======== Data shown

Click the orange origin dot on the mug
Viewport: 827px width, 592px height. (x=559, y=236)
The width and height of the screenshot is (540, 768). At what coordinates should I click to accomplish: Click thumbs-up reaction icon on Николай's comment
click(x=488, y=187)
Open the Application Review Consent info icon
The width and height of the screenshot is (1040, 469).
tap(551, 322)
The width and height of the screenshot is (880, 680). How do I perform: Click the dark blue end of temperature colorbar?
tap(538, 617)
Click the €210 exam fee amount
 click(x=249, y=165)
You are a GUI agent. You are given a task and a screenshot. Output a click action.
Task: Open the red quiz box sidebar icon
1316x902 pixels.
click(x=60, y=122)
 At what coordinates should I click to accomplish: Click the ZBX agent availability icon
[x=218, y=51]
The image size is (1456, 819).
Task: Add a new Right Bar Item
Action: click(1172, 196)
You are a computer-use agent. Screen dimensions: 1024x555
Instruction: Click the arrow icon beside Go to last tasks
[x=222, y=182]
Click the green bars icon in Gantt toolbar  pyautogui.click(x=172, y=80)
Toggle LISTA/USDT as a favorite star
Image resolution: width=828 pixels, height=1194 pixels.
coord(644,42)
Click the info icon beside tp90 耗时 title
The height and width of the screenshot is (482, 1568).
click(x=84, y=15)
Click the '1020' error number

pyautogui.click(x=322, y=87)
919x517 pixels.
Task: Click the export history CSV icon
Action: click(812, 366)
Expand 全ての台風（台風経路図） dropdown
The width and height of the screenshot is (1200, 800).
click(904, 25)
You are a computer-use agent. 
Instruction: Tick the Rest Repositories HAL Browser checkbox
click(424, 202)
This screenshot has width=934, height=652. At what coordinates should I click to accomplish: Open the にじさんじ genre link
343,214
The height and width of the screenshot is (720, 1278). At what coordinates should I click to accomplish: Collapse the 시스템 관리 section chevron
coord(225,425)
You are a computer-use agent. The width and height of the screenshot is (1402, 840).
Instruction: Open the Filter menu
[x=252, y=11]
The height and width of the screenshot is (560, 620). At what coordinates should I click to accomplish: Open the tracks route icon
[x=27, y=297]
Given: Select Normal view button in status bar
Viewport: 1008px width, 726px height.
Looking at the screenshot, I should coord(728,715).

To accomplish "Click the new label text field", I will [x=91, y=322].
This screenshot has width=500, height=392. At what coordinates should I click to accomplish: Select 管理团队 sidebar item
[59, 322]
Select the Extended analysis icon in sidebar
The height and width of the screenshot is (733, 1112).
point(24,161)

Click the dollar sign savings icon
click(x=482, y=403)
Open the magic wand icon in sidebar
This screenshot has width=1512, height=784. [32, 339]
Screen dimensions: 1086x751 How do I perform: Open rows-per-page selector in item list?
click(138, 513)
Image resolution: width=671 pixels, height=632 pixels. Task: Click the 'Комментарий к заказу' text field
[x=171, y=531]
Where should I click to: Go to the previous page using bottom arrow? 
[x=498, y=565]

================

Set out every line of the records above as a Markdown table with the columns Row and Record Line. Number each line in Row, and leave out blank lines.

▶ [Answer to the task]
| Row | Record Line |
|---|---|
| 1 | Click the orange origin dot on the mug |
| 2 | Viewport: 827px width, 592px height. (x=559, y=236) |
| 3 | The width and height of the screenshot is (540, 768). At what coordinates should I click to accomplish: Click thumbs-up reaction icon on Николай's comment |
| 4 | click(x=488, y=187) |
| 5 | Open the Application Review Consent info icon |
| 6 | The width and height of the screenshot is (1040, 469). |
| 7 | tap(551, 322) |
| 8 | The width and height of the screenshot is (880, 680). How do I perform: Click the dark blue end of temperature colorbar? |
| 9 | tap(538, 617) |
| 10 | Click the €210 exam fee amount |
| 11 |  click(x=249, y=165) |
| 12 | You are a GUI agent. You are given a task and a screenshot. Output a click action. |
| 13 | Task: Open the red quiz box sidebar icon |
| 14 | 1316x902 pixels. |
| 15 | click(x=60, y=122) |
| 16 |  At what coordinates should I click to accomplish: Click the ZBX agent availability icon |
| 17 | [x=218, y=51] |
| 18 | The image size is (1456, 819). |
| 19 | Task: Add a new Right Bar Item |
| 20 | Action: click(1172, 196) |
| 21 | You are a computer-use agent. Screen dimensions: 1024x555 |
| 22 | Instruction: Click the arrow icon beside Go to last tasks |
| 23 | [x=222, y=182] |
| 24 | Click the green bars icon in Gantt toolbar  pyautogui.click(x=172, y=80) |
| 25 | Toggle LISTA/USDT as a favorite star |
| 26 | Image resolution: width=828 pixels, height=1194 pixels. |
| 27 | coord(644,42) |
| 28 | Click the info icon beside tp90 耗时 title |
| 29 | The height and width of the screenshot is (482, 1568). |
| 30 | click(x=84, y=15) |
| 31 | Click the '1020' error number |
| 32 | pyautogui.click(x=322, y=87) |
| 33 | 919x517 pixels. |
| 34 | Task: Click the export history CSV icon |
| 35 | Action: click(812, 366) |
| 36 | Expand 全ての台風（台風経路図） dropdown |
| 37 | The width and height of the screenshot is (1200, 800). |
| 38 | click(904, 25) |
| 39 | You are a computer-use agent.  |
| 40 | Instruction: Tick the Rest Repositories HAL Browser checkbox |
| 41 | click(424, 202) |
| 42 | This screenshot has width=934, height=652. At what coordinates should I click to accomplish: Open the にじさんじ genre link |
| 43 | 343,214 |
| 44 | The height and width of the screenshot is (720, 1278). At what coordinates should I click to accomplish: Collapse the 시스템 관리 section chevron |
| 45 | coord(225,425) |
| 46 | You are a computer-use agent. The width and height of the screenshot is (1402, 840). |
| 47 | Instruction: Open the Filter menu |
| 48 | [x=252, y=11] |
| 49 | The height and width of the screenshot is (560, 620). At what coordinates should I click to accomplish: Open the tracks route icon |
| 50 | [x=27, y=297] |
| 51 | Given: Select Normal view button in status bar |
| 52 | Viewport: 1008px width, 726px height. |
| 53 | Looking at the screenshot, I should coord(728,715). |
| 54 | To accomplish "Click the new label text field", I will [x=91, y=322]. |
| 55 | This screenshot has width=500, height=392. At what coordinates should I click to accomplish: Select 管理团队 sidebar item |
| 56 | [59, 322] |
| 57 | Select the Extended analysis icon in sidebar |
| 58 | The height and width of the screenshot is (733, 1112). |
| 59 | point(24,161) |
| 60 | Click the dollar sign savings icon |
| 61 | click(x=482, y=403) |
| 62 | Open the magic wand icon in sidebar |
| 63 | This screenshot has width=1512, height=784. [32, 339] |
| 64 | Screen dimensions: 1086x751 How do I perform: Open rows-per-page selector in item list? |
| 65 | click(138, 513) |
| 66 | Image resolution: width=671 pixels, height=632 pixels. Task: Click the 'Комментарий к заказу' text field |
| 67 | [x=171, y=531] |
| 68 | Where should I click to: Go to the previous page using bottom arrow?  |
| 69 | [x=498, y=565] |